[PROBLEM DETAILS]
Find the string "profile" in the records. Copy each line that has it.
[SOURCE DATA Boundary: Start]
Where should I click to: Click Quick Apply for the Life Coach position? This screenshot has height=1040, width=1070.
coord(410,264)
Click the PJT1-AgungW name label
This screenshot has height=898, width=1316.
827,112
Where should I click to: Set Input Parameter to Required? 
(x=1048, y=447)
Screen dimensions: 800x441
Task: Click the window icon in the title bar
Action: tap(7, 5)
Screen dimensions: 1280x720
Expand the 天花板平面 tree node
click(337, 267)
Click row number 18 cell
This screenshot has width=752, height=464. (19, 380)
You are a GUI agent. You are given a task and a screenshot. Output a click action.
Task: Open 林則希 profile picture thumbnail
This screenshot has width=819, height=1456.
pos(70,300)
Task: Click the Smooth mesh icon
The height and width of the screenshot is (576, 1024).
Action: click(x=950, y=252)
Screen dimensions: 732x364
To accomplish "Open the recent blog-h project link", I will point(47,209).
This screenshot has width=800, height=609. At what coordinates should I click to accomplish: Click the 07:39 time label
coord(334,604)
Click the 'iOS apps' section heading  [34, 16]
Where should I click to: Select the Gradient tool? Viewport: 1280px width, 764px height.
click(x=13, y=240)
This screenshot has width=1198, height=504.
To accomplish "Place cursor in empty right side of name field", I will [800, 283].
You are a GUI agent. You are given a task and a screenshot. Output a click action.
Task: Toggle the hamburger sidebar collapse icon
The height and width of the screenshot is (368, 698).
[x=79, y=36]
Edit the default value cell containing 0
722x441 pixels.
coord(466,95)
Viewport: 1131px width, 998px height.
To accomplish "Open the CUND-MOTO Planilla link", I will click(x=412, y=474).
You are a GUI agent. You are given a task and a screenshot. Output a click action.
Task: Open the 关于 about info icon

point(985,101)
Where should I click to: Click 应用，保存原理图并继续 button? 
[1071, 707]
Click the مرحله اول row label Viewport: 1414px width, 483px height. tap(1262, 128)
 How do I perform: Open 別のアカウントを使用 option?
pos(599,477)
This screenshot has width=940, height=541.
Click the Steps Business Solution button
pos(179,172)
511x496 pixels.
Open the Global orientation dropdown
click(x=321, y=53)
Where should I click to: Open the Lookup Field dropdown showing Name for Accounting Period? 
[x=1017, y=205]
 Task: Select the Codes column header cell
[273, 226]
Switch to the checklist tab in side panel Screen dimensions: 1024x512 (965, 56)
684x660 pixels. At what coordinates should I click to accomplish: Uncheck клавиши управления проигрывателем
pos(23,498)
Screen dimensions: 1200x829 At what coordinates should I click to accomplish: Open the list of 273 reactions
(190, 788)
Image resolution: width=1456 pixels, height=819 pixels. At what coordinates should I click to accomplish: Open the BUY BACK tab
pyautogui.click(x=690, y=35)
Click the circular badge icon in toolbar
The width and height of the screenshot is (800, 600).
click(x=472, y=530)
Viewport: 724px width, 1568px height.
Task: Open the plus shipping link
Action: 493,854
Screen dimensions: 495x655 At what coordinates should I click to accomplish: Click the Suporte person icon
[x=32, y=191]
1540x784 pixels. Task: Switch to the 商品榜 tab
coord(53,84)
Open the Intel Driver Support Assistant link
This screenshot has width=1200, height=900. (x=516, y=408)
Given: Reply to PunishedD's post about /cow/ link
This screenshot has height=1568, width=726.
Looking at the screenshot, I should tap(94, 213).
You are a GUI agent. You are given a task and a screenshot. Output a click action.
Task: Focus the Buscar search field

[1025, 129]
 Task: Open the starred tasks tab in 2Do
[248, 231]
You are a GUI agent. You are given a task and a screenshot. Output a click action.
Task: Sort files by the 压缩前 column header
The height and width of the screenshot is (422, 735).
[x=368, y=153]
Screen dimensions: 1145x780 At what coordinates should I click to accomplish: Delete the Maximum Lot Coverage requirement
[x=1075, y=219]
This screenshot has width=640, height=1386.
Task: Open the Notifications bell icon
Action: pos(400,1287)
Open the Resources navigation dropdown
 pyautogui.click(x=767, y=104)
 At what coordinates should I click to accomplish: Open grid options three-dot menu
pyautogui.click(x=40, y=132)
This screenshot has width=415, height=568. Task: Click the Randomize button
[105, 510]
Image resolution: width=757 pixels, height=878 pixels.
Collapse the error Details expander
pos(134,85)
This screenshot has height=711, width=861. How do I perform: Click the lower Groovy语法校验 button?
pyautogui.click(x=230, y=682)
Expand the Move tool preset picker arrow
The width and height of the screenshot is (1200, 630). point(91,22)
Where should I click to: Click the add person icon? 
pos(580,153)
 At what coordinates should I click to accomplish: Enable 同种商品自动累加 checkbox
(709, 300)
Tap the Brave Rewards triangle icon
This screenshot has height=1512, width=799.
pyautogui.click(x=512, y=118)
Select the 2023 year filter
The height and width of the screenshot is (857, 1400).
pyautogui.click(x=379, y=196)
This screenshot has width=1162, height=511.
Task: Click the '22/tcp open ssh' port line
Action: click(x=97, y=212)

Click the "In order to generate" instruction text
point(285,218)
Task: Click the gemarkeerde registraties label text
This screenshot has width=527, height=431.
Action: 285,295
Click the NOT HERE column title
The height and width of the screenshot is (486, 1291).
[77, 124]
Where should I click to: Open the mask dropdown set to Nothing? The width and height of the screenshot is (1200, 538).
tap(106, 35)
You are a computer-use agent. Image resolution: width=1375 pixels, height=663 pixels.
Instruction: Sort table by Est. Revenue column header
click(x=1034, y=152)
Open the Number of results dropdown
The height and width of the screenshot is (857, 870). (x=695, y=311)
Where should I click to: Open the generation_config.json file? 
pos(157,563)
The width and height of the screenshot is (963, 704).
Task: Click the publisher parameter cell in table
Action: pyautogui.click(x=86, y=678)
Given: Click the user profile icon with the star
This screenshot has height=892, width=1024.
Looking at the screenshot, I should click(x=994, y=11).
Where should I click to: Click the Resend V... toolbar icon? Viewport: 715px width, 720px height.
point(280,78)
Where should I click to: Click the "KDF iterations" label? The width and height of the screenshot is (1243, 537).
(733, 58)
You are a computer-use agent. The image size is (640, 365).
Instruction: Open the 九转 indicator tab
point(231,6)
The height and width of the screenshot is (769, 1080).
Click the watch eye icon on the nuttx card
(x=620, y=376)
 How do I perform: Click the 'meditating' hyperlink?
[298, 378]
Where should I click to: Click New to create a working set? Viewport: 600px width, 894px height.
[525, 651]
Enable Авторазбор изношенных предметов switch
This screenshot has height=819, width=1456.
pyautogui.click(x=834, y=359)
[SOURCE DATA Boundary: End]
[RESULT OF THIS TASK]
Task: Open 林則希 profile picture thumbnail
Given: Click the user profile icon with the star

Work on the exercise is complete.